1. **Keep reorg support enabled** for production indexers
2. **Use HyperSync** when possible for guaranteed reorg detection
3. **Avoid external side effects** in your handlers that cannot be rolled back
4. **Consider higher thresholds** for high-value applications or networks with historically deep reorgs

## Example Configuration

Here's a complete example showing reorg handling configuration for multiple networks:

```yaml
rollback_on_reorg: true
networks:
  - id: 1 # Ethereum Mainnet
    confirmed_block_threshold: 250 # Higher threshold for Ethereum
    # other network config...

  - id: 137 # Polygon
    confirmed_block_threshold: 150 # Lower threshold for Polygon
    # other network config...

  - id: 42161 # Arbitrum One
    # Using default threshold (200)
    # other network config...
```

By properly configuring reorg support, you ensure that your indexed data remains consistent with the blockchain, even when the chain reorganizes.

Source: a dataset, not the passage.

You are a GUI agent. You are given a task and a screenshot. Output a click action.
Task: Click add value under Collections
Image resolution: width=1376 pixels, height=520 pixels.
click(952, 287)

## Using HyperSync Directly? Handle Reorgs with the Rollback Guard

If you use [HyperSync](/docs/HyperSync/hypersync-query#rollback-guard) directly, without HyperIndex, you have to handle reorg detection and rollback yourself using the **rollback guard** returned on each query response.

HyperSync validates block parent hashes internally and re-syncs when it detects a fork, so it always serves canonical chain data. Data you have already fetched can still go stale after a reorg, though. To detect that, compare the `first_parent_hash` of the current response against the `hash` you stored from the previous response. If they differ, a reorg has occurred and you need to re-fetch the affected range.

For full details, including a pseudocode example, see the [HyperSync Rollback Guard documentation](/docs/HyperSync/hypersync-query#rollback-guard).

:::tip
HyperIndex automates all of this: it fetches recent block hashes to pinpoint exactly where a reorg occurred and automatically rolls back database state. Unless you need the full flexibility of raw HyperSync, HyperIndex saves significant implementation effort.